Fire could not burn without air. It could not burn without earth. He frowned, as its relationship with water was a bit more nebulous, but while pure water extinguished a flame, there was water in wood, wax, and alcohol and those things burned.
He spent a long time contemplating the little flame of the candle, watching as Qi of the candle changed from one state to another.
Fire was not its own thing, he realized. Fire was not a permanent thing. Fire was becoming. It was a change from one state to another.
As he experienced this revolutionary – to him – idea, his eyes went wide. He ran to the center of the Chamber of Ashes and began to cultivate. He burst through into the fifth stage of the initiate’s realm, pushing further and further through as the revelation changed his very understanding of his dao.
He grinned as he came out of his trance after two hours of progress. His sister was going to be so mad!

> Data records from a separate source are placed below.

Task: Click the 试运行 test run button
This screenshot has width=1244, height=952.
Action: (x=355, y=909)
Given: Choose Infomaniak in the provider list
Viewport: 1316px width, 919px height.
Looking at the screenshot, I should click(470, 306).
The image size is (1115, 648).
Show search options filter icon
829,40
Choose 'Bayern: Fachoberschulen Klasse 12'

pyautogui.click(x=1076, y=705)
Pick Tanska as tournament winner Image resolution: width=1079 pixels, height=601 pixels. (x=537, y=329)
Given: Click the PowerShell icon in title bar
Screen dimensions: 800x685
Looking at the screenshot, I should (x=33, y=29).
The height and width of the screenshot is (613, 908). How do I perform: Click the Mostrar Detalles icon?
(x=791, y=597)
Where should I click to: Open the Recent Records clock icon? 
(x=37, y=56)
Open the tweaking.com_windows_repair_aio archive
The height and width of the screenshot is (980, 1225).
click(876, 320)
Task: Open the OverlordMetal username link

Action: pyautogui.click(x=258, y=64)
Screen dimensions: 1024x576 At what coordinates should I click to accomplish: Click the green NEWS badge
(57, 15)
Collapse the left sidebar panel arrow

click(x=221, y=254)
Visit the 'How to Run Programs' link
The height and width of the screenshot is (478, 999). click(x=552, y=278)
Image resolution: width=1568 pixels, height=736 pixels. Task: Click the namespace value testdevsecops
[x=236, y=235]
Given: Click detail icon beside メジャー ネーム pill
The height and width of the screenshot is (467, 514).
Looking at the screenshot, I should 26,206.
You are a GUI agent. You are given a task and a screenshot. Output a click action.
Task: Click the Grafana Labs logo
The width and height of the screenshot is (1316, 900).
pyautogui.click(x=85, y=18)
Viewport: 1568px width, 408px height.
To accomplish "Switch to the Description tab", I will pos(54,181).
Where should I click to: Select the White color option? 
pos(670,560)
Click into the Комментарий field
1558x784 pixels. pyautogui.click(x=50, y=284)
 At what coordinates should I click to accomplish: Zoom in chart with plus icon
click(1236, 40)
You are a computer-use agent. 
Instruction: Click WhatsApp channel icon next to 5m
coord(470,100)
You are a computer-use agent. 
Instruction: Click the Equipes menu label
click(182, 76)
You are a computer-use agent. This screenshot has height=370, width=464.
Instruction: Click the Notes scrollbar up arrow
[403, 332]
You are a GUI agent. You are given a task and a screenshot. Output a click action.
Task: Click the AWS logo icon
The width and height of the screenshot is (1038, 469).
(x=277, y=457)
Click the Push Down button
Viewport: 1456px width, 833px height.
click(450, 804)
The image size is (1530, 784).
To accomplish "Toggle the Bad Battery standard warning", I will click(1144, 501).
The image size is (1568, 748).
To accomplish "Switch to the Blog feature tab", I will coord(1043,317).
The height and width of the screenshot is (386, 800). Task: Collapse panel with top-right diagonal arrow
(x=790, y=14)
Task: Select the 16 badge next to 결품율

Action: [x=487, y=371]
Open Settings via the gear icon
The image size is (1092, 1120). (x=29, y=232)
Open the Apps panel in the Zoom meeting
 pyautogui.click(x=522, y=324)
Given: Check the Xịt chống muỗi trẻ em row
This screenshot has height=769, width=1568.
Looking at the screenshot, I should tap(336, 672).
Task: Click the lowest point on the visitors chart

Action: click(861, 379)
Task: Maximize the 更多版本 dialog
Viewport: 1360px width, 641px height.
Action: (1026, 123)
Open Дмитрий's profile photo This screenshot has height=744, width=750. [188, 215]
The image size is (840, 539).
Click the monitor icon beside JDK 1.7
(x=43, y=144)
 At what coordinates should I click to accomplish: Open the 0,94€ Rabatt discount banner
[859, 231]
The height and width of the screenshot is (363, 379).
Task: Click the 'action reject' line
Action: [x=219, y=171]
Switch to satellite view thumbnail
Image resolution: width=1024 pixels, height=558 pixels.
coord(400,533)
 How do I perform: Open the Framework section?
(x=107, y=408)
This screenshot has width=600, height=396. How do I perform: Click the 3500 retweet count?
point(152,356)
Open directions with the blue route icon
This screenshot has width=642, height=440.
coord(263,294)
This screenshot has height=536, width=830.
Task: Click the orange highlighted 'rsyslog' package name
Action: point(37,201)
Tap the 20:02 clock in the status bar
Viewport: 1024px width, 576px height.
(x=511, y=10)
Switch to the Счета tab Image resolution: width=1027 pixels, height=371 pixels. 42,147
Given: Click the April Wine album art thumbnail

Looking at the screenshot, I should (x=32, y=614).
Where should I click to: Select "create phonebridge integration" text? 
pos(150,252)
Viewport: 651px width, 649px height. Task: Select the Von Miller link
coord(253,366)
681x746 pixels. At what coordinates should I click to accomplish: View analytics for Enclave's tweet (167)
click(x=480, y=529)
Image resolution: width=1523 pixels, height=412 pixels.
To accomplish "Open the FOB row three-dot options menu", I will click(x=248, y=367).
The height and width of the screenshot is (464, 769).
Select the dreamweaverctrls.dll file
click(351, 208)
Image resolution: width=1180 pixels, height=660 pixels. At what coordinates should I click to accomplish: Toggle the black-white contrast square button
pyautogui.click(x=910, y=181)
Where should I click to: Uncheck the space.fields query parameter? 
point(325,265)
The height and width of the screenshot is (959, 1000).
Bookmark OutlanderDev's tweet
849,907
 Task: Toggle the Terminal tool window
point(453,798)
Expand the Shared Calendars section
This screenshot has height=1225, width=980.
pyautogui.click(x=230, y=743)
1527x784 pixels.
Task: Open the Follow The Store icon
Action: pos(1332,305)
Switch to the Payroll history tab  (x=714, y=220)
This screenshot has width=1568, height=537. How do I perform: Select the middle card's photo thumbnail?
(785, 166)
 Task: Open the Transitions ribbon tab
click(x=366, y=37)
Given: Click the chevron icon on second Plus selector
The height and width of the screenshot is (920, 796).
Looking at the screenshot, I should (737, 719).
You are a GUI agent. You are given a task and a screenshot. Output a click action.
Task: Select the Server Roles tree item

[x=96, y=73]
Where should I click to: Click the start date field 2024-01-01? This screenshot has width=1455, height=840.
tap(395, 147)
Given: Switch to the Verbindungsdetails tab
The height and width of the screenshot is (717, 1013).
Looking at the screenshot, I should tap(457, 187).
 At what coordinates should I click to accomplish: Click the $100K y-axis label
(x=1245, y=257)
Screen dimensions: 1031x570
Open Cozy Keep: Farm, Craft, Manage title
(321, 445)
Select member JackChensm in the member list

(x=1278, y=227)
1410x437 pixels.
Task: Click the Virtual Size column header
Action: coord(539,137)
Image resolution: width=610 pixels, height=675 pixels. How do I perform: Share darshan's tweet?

Ko, meanwhile, was glaring at the candle, wondering what lesson the mystery of the strangled air taught about water. She couldn’t come up with an answer.
In the evening, after they had eaten, the children gathered in the water gardens as she’d suggested. They stripped down to their underwear and spent a while splashing in the water with the other children from the palace. When they were tired physically, mentally, and spiritually, they lay in a square with their heads together and spoke for a while.
They each spoke of their revelations. Ko was, indeed, angry at her brother for pulling ahead of her, but she was also happy for his success. When he casually mentioned that water was present even when fire was burning, she frowned, and left the others to stare at her candle again.
She did not experience a breakthrough that night, but as she pondered the dao, she came very close.